Закрытый Храм!
От неожиданности Инебел даже привстал, но тяжелая, словно из сырой глины, рука гончара не пустила его. Закрытый Дом! Он не смел думать о судьбе выкупленной невесты, ему мерещились скрюченные костяные пальцы женщин-змеедоек, и он запрещал себе вспоминать о своем выкупе – иначе хоть с обрыва да в озеро. А вот теперь его отступничество обернулось милостью несказанной – войти в Храмовище. Только Боги могли нашептать такое. Только справедливые Боги, против которых зачем-то будоражат народ старый Арун и его сыновья.
В толпе уже никто не жевал – все восторженно вопили, хлопали, громыхали и звенели неомоченными, неразмягченными ладонями. Кто-то начал самозабвенно бить поклоны, и в периодически открывающемся просвете Инебел увидел самый нижний уступ, на черном шероховатом камне которого белела скорбная фигурка светловолосой девушки. Шесть желтокрылых жриц в безглазых масках на ощупь снимали с нее одежды и бросали вниз, столпившемуся у подножия пирамиды семейству ткачей. Два жреца, здоровенные верзилы ростом чуть не с Инебела, притащили с галереи узкогорлый кувшин и облили девушку маслянистой жидкостью, от которой волосы и тело сразу почернели и засветились серебристо-голубым мерцающим светом, – толпа завопила еще восторженнее. Теперь стало заметно, что дневное солнце село, а вечернее набирало силу слабовато, подернутое влажной дымкой. На зловещих Уступах Молений вспыхнули чаши с черной горючей водой, хотя к ним никто не подносил факела. Инебел скривился – не иначе как незаметно для зрителей порхали от чаши к чаше крошечные раскаленные угольки, движимые нерукоизъявленной силой мысленного приказа. За такое подлому люду полагалось отрубание рук (хотя по смыслу-то надо было головы), а вот Неусыпным, выходит, можно было все. На то и Неусыпные…
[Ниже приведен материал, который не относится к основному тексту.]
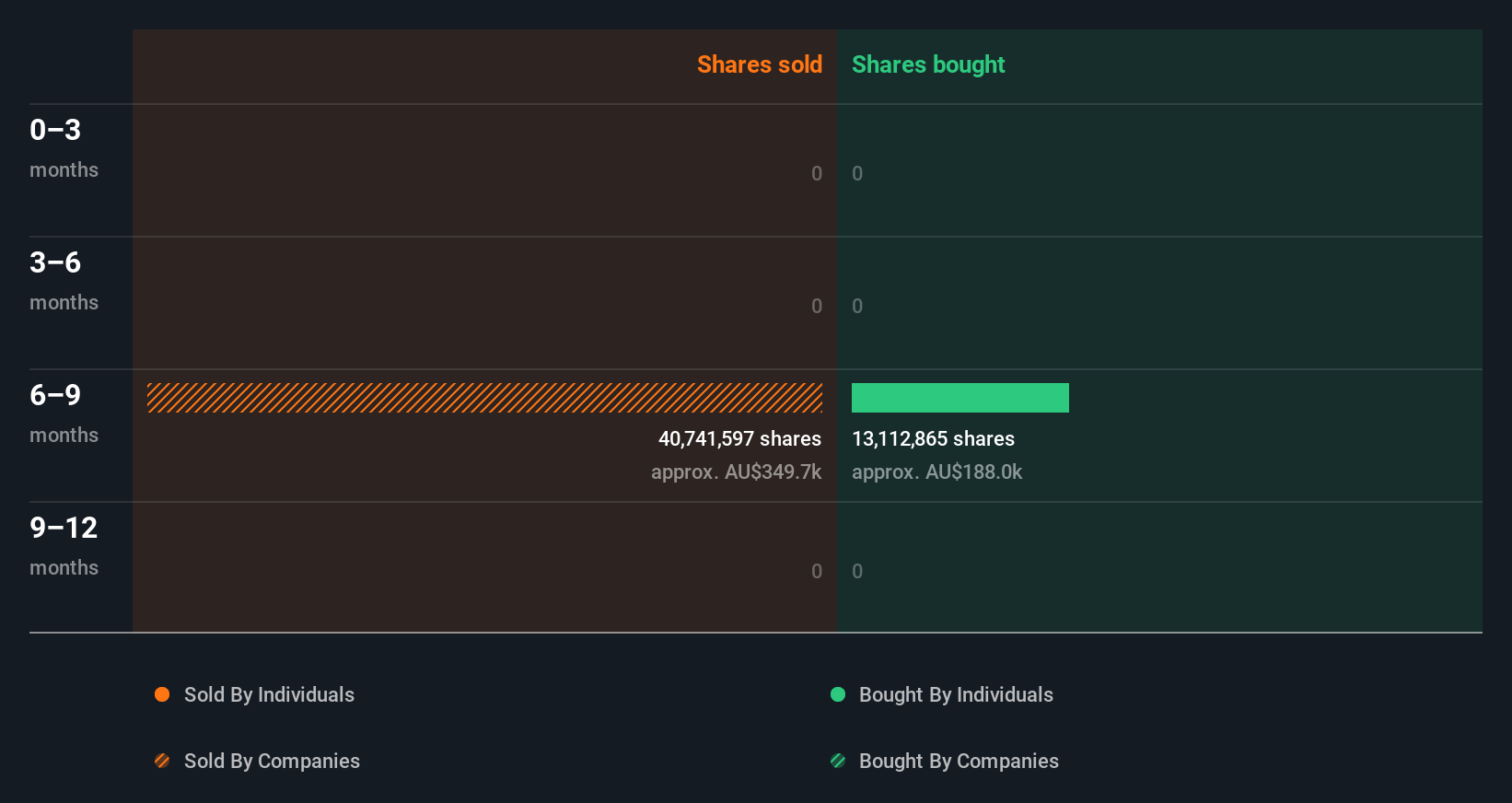Toggle the Bought By Individuals legend label

point(956,695)
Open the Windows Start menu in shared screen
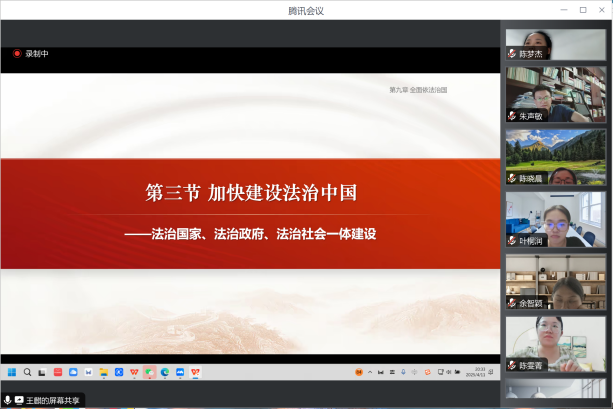 12,372
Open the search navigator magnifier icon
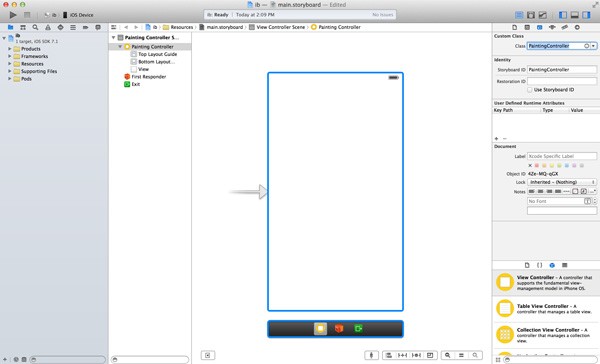 35,28
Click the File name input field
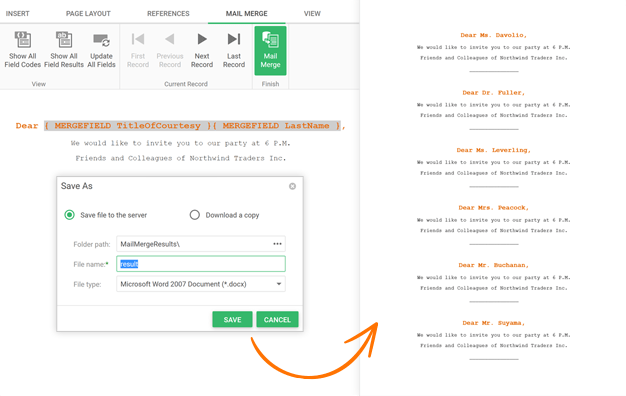 201,264
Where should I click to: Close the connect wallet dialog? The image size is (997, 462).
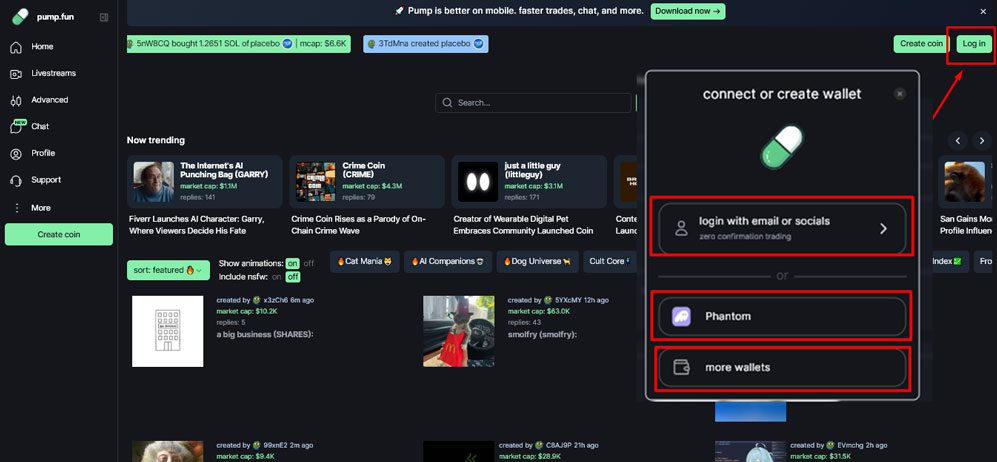899,94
Толпа на площади раздалась, освобождая пространство возле Уступов, так что пришлось попятиться еще ниже по спуску меж арыками – начинались священные пляски. Уже на черных матовых платформах, взгроможденных одна на другую, появились шесты с масками спящих зверей и гадов. Тупые концы шестов дробно застучали по камню, отбивая ритм, и гнусаво зазвучали натянутые змеиные жилы. Самый тучный из жрецов, скинув наплечники, пошел семенящими шажками, выворачивая наружу ступни и подрагивая складками жира на животе. На площади затоптались, затряслись, вверх прянула неостывшая пыль. Особенно усердствовало семейство ткача: под самыми Уступами Молений мелькали не только воздетые ввысь трепещущие руки, но и ступни ног. Рыжие, как дольки утреннего солнца, мечущиеся огни уже не освещали, а только вносили большую путаницу в пестрое круговерчение танцующих на черных плитах жрецов; площадь же, пристуженная ровным голубовато-серебристым светом, неистовствовала только возле самих Уступов. Подалее, к началу улиц, уже не вертелись волчком и не ходили на голове, а лишь подпрыгивали, конвульсивно вздергивая острые коленки к подбородку и звонко хлопая сухими безмясыми ладонями под ногой.
На спусках улиц усердствовали и того менее – переминались и воздевали руки. Сиар переваливался с боку на бок, очевидно передразнивая толстомясого жреца; мотал головой. Толпившиеся вокруг него таскуны, змеепасы и травостриги, привычно впавшие в усердие, внезапно оглядывались на него и, подавив смешок, сучили ногами уже далеко не так проворно. Шагах в тридцати, правее, у самой ограды, степенно перебирал ногами сам Арун – не придерешься, стар, но усерден, и веки богобоязненно опущены. Но кольцо лесоломов и рыбаков вокруг него нет-нет да и принималось жевать и хрумкать и рвения в священных танцах отнюдь не проявляло.